▸ Problem:
What is needed is a faithful copy of all the records.

────────────────

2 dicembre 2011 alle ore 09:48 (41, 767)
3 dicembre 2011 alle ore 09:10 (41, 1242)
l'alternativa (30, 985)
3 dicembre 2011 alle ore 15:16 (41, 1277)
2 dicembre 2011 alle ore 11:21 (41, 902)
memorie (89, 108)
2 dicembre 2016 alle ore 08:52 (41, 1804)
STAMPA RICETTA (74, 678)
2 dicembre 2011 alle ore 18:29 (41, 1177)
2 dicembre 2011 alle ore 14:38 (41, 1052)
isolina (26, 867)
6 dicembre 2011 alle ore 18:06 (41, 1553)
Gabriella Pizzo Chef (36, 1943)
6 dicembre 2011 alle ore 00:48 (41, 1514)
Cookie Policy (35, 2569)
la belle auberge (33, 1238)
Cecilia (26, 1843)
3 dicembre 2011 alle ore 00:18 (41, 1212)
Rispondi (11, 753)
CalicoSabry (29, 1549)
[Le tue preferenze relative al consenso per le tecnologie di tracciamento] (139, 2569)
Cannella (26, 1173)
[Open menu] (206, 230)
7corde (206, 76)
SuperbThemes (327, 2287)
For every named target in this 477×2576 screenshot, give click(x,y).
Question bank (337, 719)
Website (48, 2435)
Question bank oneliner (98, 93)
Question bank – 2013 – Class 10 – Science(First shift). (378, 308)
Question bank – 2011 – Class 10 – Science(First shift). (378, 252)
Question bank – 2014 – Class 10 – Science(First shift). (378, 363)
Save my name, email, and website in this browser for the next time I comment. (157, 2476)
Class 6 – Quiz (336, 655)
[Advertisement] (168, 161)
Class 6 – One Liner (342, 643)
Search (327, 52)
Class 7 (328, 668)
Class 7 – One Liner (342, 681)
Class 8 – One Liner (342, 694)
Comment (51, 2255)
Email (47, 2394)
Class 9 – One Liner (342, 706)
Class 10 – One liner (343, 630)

────────────────

▸ Answer below:
2 dicembre 2011 alle ore 09:48 (41, 767)
3 dicembre 2011 alle ore 09:10 (41, 1242)
l'alternativa (30, 985)
3 dicembre 2011 alle ore 15:16 (41, 1277)
2 dicembre 2011 alle ore 11:21 (41, 902)
memorie (89, 108)
2 dicembre 2016 alle ore 08:52 (41, 1804)
STAMPA RICETTA (74, 678)
2 dicembre 2011 alle ore 18:29 (41, 1177)
2 dicembre 2011 alle ore 14:38 (41, 1052)
isolina (26, 867)
6 dicembre 2011 alle ore 18:06 (41, 1553)
Gabriella Pizzo Chef (36, 1943)
6 dicembre 2011 alle ore 00:48 (41, 1514)
Cookie Policy (35, 2569)
la belle auberge (33, 1238)
Cecilia (26, 1843)
3 dicembre 2011 alle ore 00:18 (41, 1212)
Rispondi (11, 753)
CalicoSabry (29, 1549)
[Le tue preferenze relative al consenso per le tecnologie di tracciamento] (139, 2569)
Cannella (26, 1173)
[Open menu] (206, 230)
7corde (206, 76)
SuperbThemes (327, 2287)
For every named target in this 477×2576 screenshot, give click(x,y).
Question bank (337, 719)
Website (48, 2435)
Question bank oneliner (98, 93)
Question bank – 2013 – Class 10 – Science(First shift). (378, 308)
Question bank – 2011 – Class 10 – Science(First shift). (378, 252)
Question bank – 2014 – Class 10 – Science(First shift). (378, 363)
Save my name, email, and website in this browser for the next time I comment. (157, 2476)
Class 6 – Quiz (336, 655)
[Advertisement] (168, 161)
Class 6 – One Liner (342, 643)
Search (327, 52)
Class 7 (328, 668)
Class 7 – One Liner (342, 681)
Class 8 – One Liner (342, 694)
Comment (51, 2255)
Email (47, 2394)
Class 9 – One Liner (342, 706)
Class 10 – One liner (343, 630)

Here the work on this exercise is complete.